Alberto Gilardino, allenatore del Pisa, ha parlato a DAZN dopo il pareggio per 2-2 sul campo dell’Udinese: “Bisogna dare merito a questi ragazzi. Nonostante le assenze e l’ultimo posto, non molliamo di un centimetro. Siamo vivi, consapevoli della situazione, lottiamo e lavoriamo. Nel secondo tempo abbiamo anche creato, dando un messaggio chiaro all’interno della partita. A fine primo tempo ho parlato chiaro con i ragazzi su ciò che era avvenuto nel primo tempo e non doveva risuccedere. Siamo stati bravi a riprenderla e potevamo anche vincere”.

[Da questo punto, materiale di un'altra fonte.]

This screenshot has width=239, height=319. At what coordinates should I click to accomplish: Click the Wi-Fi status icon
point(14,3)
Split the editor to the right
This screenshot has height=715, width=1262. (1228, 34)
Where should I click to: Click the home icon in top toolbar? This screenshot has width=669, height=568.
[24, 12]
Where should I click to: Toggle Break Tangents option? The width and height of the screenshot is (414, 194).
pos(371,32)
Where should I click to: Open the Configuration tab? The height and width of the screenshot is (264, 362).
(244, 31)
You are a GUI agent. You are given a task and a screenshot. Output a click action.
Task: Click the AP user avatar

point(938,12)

Vi siete posti un obiettivo di punti?
“No, pensiamo settimana dopo settimana. Questo trametto anche ai ragazzi, ho detto loro che oggi iniziava un nuovo campionato e che dovevamo ripartire da zero. Sono felice per quanto hanno dato, la fotografia ce l’ho chiara in testa, serve sempre questo DNA e atteggiamento”.
Abbiamo visto un centrocampista in meno e un attaccante in più.

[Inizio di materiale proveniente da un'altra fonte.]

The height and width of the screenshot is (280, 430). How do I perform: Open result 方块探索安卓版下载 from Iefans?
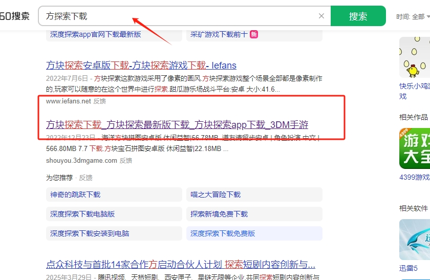pyautogui.click(x=141, y=65)
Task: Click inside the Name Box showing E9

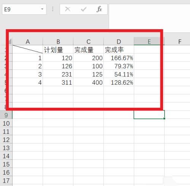Action: coord(22,9)
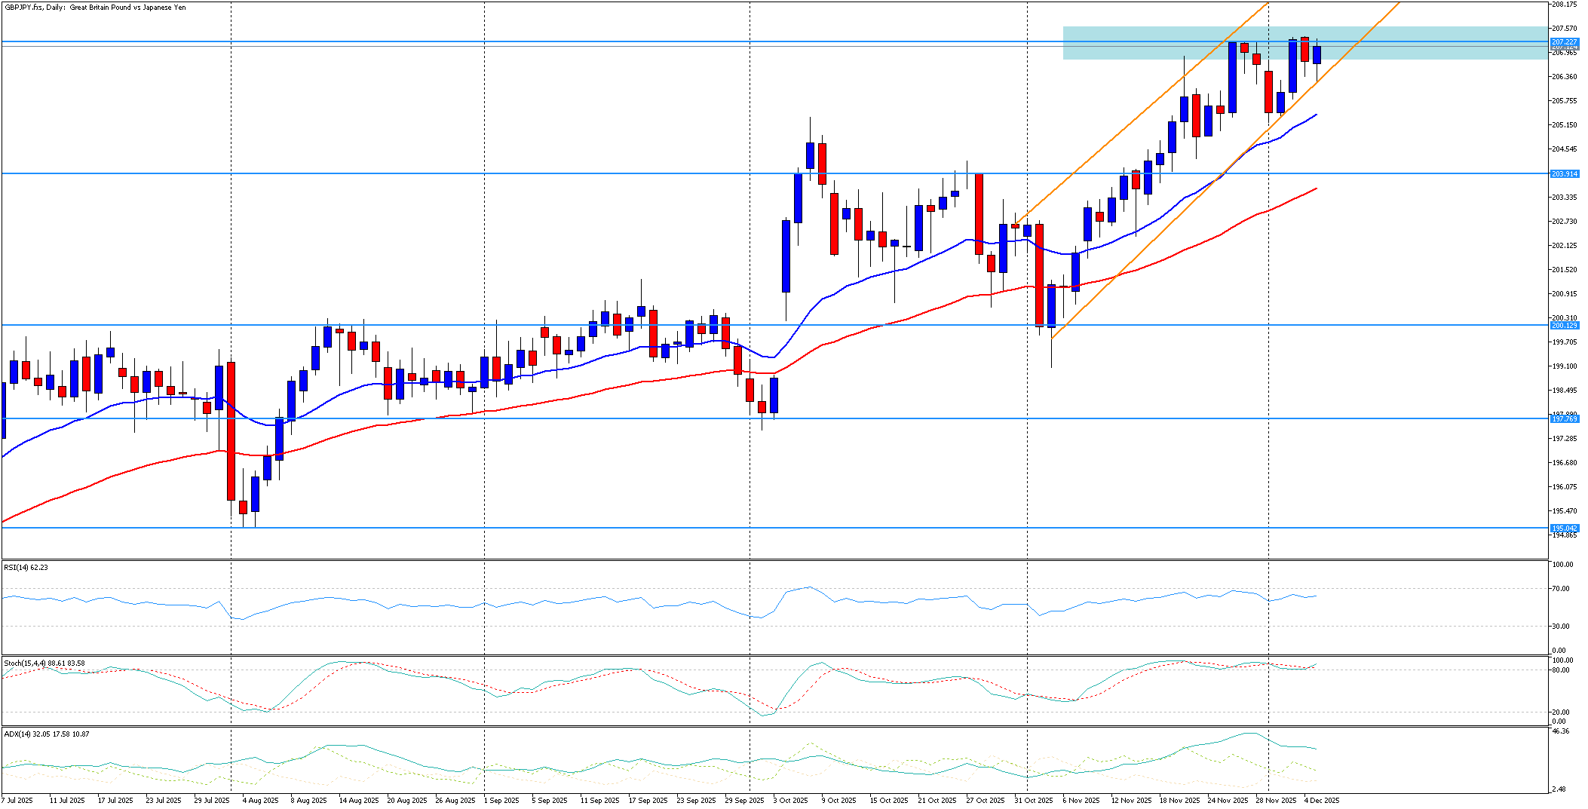
Task: Select the Stoch(15,4,4) indicator label
Action: (x=44, y=663)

“Sicuramente è un modulo che mi piace, con cui si è più spregiudicati e offensivi. Oggi sia Meister che Moreo sono stati tanta roba anche in fase difensiva, così diventa tutto più semplice anche per gli altri. Tutti comunque hanno messo sacrificio dentro la partita e nel secondo tempo, con un pizzico di concretezza e di fortuna in più, potevamo anche vincere”.
Quanto aiuto arriva dalla vostra tifoseria?
“Ci danno grande supporto, ai ragazzi ho detto che dovevamo giocare anche per loro e credo ci sia stata una bella risposta”.